Este ano eles mediram a polarização política por meio de pesquisas realizadas em 28 países. Com eles desenharam um mapa de polarização com três grupos: países ligeiramente polarizados (a divisão de opiniões não é um problema para os inquiridos), com polarização moderada (tanta divisão é um tanto incômoda e desagradável, mas dá para conviver com ela) e com polarização severa (quando os entrevistados acreditam que não há o que conversar com o adversário político).

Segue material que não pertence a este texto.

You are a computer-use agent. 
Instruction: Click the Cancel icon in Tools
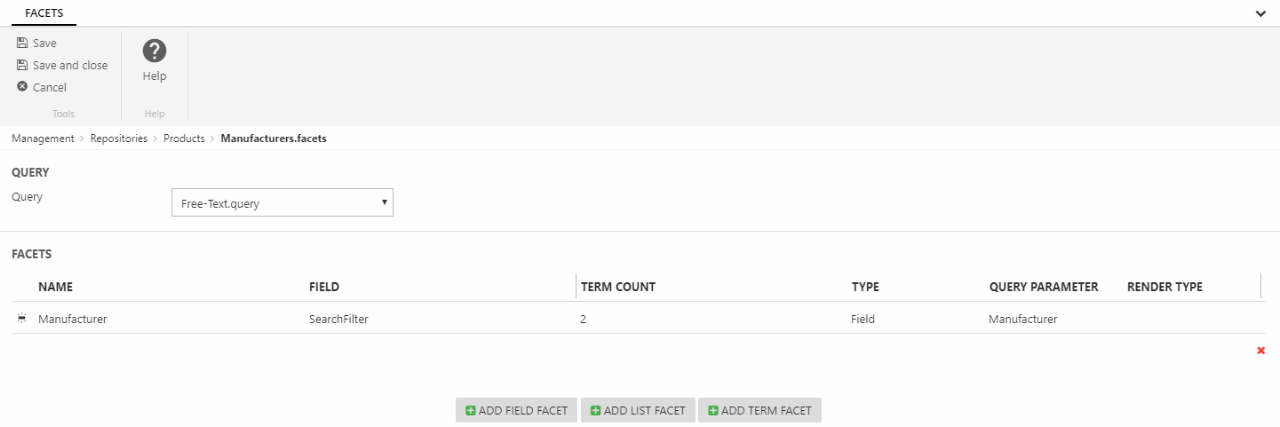(22, 87)
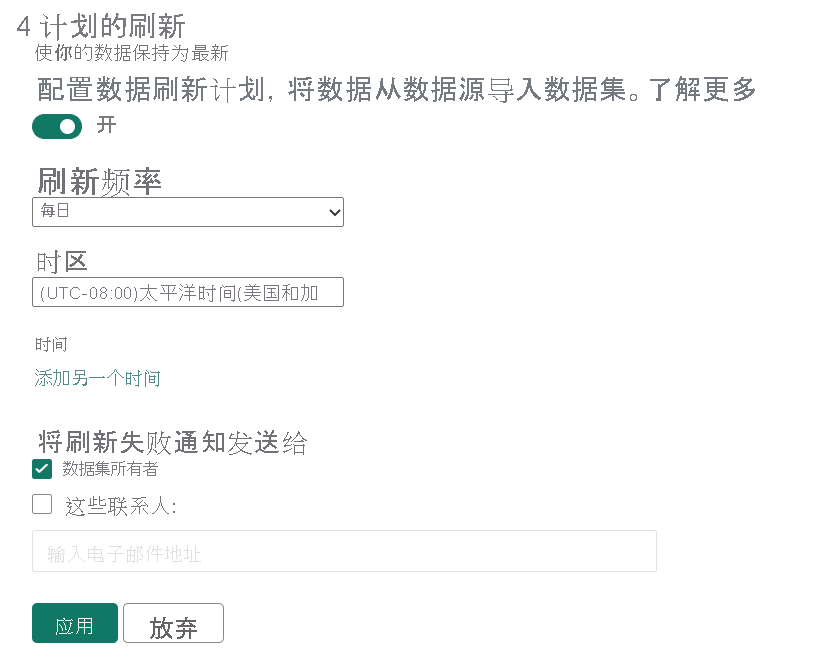Enable the 这些联系人 checkbox
The height and width of the screenshot is (664, 817).
tap(42, 505)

Não é surpresa que a Espanha esteja neste último grupo , junto com Argentina, Suécia, Estados Unidos ou Colômbia. Na etapa anterior (polarização moderada, mas à beira de ser severa) aparecem Brasil, França, Itália ou Reino Unido. A surpresa, para mim, está no grupo de países onde a polarização não existe ou é irrelevante. Anote aí: Indonésia, China, Arábia Saudita, Cingapura, Malásia, Emirados Árabes Unidos e Índia. De todos eles, o único verdadeiramente democrático (e colocando aspas) é o último.
Em resumo, que o melhor remédio contra a polarização é deixar o Governo opinar sozinho enquanto os súditos concordam. Um médico que prescreve decapitação para dores de cabeça pode ser rotulado de brutal e assassino, mas não ineficaz: sem cabeça não há dor. Sem democracia, sem partidos, sem imprensa, sem opinião na praça, acaba a polarização. É o remédio do juiz por enforcamento: nada acalma mais um país do que balançar os desordeiros na forca.
Nenhum democrata deveria ver o conflito e a discussão como um problema. Nem mesmo quando são rudes, de mau gosto e afiados (verbalmente afiados). O único perigo para uma democracia é que aqueles que discutem se convençam de que existe uma maneira melhor de viver juntos do que a discussão perpétua e comecem a sonhar com paraísos de paz e unanimidade como a Arábia Saudita ou a China. As coisas ficam feias quando alguns têm a ilusão de viver sem os outros e deixam de entender que viver junto não significa caminhar de mãos dadas em harmonia por prados floridos, mas sim compartilhar um quadrado (e uma toalha de mesa e talvez uma cama) com quem quer que seja.